The Philberds was a preparatory school based in a house in Holyport, near Maidenhead, Berkshire, on the site of one which Charles II had given to Nell Gwyn. The name derives from a family which owned land in the area in mediaeval times.
Edward Henry Price (1822–1898) was educated at Rugby School under Thomas Arnold, arriving in May 1835 aged 13.[1] He matriculated at St John's College, Cambridge in 1841, graduating B.A. in 1845, M.A. in 1863.[2]
Ordained deacon in 1845 and priest in 1846, Price spent the years 1845 to 1853 at Lutterworth as a curate.[2] He founded The Philberds in 1862, having previously founded a school at Tarvin in Cheshire which he moved to become Mostyn House School, in Cheshire, in 1855. In 1862 he sold Mostyn House School to Algernon Sydney Grenfell.[3]
Price was headmaster of The Philberds from 1862 until 1879.[2] The initial school fee was 80 guineas per annum.[4] He succeeded in building the reputation of Philberds as a preparatory school. He then took the living of Kimbolton.[5]

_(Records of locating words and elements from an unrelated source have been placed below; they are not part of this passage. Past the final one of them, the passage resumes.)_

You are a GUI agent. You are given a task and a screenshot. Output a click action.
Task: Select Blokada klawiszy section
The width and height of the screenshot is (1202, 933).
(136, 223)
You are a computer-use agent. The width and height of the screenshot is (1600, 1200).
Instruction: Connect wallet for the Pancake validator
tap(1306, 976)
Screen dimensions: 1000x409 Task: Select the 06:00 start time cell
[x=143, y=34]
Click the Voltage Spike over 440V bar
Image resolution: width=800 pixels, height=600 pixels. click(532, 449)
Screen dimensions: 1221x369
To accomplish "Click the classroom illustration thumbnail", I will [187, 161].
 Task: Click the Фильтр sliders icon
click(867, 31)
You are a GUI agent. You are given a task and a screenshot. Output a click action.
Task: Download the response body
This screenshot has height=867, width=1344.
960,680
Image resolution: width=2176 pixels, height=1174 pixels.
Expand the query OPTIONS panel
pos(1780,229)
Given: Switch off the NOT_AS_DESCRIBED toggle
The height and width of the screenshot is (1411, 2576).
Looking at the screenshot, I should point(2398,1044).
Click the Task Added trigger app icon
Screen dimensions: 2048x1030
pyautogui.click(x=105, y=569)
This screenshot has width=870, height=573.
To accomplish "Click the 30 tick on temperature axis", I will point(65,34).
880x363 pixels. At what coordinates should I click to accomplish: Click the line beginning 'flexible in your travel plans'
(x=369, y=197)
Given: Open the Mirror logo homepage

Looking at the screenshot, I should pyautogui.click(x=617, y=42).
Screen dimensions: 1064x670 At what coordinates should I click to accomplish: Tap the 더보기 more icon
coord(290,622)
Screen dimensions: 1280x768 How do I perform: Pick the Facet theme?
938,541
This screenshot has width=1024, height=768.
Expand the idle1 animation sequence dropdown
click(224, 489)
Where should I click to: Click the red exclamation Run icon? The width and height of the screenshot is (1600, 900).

Frederick William Stephen Price, one of the sons, took over the school. He later was head of Ovingdean Hall School.[3] In 1885, the partnership he had with his brother Edward Matthew Price as schoolmasters at The Philberds was dissolved.[6] He left the school in the charge of his brother Edward and another brother, Herbert Johnson Price.[3][7]
In 1898 Frank Watkinson took over the school—an Oxford B.A. in 1892, he had been an assistant master at Mostyn House School.[8] In 1904 Charles R. Lupton moved his school from Farnborough, Hampshire to The Philberds.[9]
The school survived until the start of World War I. During the war, the manor building was used as an internment camp for German prisoners of war,[10] and in 1919 was demolished.